- EXTRACT TO READ
* START *
Chapter 23
Of all the Pythagorean Women, none attained such exalted rank as Pythagoras's wife, the high-minded Theano. She combined virtue and wisdom in such perfect harmony that she was regarded in antiquity not only as the foremost representative of feminine scholarship, but also as the brilliant prototype of true womanhood. Of the life of Theano we know only a few characteristic incidents, and these give insight into her character mainly by relating "sayings" uttered by her on certain occasions. She was once asked for what she wished to be distinguished. She replied by quoting a verse of Homer (II. 1:31): "Minding the spindle and tending my marriage bed." Another time, she was asked what most became a wife; she answered: "to live entirely for her husband."--Again, she was asked what was love; "the sickness of a longing soul," was her answer. Once, while she was throwing off her mantle, it happened that her arm was exposed. A gentleman, struck by its beauty and shapeliness, exclaimed: "What a beautiful arm!" "But not for the public gaze," replied the wise Theano, while she hastily adjusted her robes. This remark has been quoted by Plutarch, by two Church Fathers, Clement of Alexandria and Theodoret, and by the Byzantine authoress Anna Comnena, as a noteworthy apothegm, tending to promote womanly modesty and reserve.
Theano was both prose writer and poetess. Of a long epic poem written by her in hexameters we have not even a fragment; of her philosophical works, there are still extant three letters of great charm and a fragment of a philosophic and didactic work _On Piety_. This fragment is too short for us to distinguish in it anything more than the highly developed reasoning power of the author; in her letters, however, discussing the rearing of children, the treatment of servants, and the suppression of jealousy, the sentiments are forceful, and the style has a familiar grace and tenderness. The relics that we have abound in axiomatic expressions, emphasizing womanly virtues and manifesting the lofty morality and high culture of the writer.
After the death of Pythagoras, Theano, in conjunction with her two sons, Telauges and Mnesarchus, kept up the secret order; and Theano, as teacher and as writer, promulgated her husband's doctrines. The time and circumstances of her death are unknown.
* END *
- OBJECTIVE 1
Copy the passage on Theano word for word, starting at "After the death" and ending at "death are unknown.".
- OBJECTIVE 2
Continue the passage on Theano with what comes after its final sentence.

- SUPPLIED INFORMATION
* START *
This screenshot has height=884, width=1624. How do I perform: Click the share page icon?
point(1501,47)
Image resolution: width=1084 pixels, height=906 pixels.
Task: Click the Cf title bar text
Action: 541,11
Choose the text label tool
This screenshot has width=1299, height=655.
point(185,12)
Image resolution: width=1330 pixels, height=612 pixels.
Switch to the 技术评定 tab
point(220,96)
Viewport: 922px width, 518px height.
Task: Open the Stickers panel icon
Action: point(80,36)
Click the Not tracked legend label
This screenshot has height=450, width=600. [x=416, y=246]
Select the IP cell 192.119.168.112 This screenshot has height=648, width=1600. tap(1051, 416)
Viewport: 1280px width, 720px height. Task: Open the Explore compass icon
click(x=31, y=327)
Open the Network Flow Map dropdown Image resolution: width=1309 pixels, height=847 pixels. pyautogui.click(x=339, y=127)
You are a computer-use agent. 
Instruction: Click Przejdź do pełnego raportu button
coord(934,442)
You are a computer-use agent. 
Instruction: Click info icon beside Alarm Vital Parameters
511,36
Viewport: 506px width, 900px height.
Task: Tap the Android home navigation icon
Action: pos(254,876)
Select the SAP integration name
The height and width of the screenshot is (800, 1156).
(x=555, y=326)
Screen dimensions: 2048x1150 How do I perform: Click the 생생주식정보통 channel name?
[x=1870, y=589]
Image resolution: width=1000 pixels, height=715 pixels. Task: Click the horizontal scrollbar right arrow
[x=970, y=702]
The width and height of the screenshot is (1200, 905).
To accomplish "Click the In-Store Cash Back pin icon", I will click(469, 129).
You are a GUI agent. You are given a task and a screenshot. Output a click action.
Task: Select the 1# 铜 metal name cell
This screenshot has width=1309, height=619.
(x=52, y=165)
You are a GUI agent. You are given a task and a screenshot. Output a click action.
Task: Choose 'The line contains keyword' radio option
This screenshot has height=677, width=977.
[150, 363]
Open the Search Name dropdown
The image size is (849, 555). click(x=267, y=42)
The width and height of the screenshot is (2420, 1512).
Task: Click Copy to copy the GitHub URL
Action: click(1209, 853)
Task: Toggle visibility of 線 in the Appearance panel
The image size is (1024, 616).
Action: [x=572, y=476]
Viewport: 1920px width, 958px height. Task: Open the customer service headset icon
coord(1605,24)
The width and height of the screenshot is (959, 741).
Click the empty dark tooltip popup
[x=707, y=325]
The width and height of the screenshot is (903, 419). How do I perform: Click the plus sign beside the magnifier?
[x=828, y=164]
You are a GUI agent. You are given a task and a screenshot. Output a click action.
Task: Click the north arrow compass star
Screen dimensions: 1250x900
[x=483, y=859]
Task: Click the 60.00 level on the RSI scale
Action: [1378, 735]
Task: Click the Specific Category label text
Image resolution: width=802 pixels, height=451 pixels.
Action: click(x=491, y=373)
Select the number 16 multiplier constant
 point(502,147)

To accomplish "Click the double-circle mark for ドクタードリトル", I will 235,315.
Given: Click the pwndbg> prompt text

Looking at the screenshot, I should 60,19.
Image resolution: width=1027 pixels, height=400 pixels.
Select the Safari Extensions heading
* END *
- EXERCISE RESULT 1
After the death of Pythagoras, Theano, in conjunction with her two sons, Telauges and Mnesarchus, kept up the secret order; and Theano, as teacher and as writer, promulgated her husband's doctrines. The time and circumstances of her death are unknown.

- EXERCISE RESULT 2
Theano's three daughters followed in their mothers footsteps. Myia, the most distinguished, had been so carefully reared and was of such preeminent virtue that she was chosen as a virgin to lead the chorus of maidens, and as a wife the chorus of matrons, at all the sacred festivals of Croton, and she knelt at the head of her companions before the altars of the gods. She was the wife of Malon, the celebrated athlete, also of the Pythagorean order; their union was in all respects a happy one. Myia was also a writer, but we have only one letter attributed to her. Her work in the spirit of her father was so brilliant that she spread the fame of his teachings throughout all Hellenic lands. There was probably an extensive literature about her in antiquity, for Lucian, several centuries later, says he had much to tell of her, but that her history was already generally known.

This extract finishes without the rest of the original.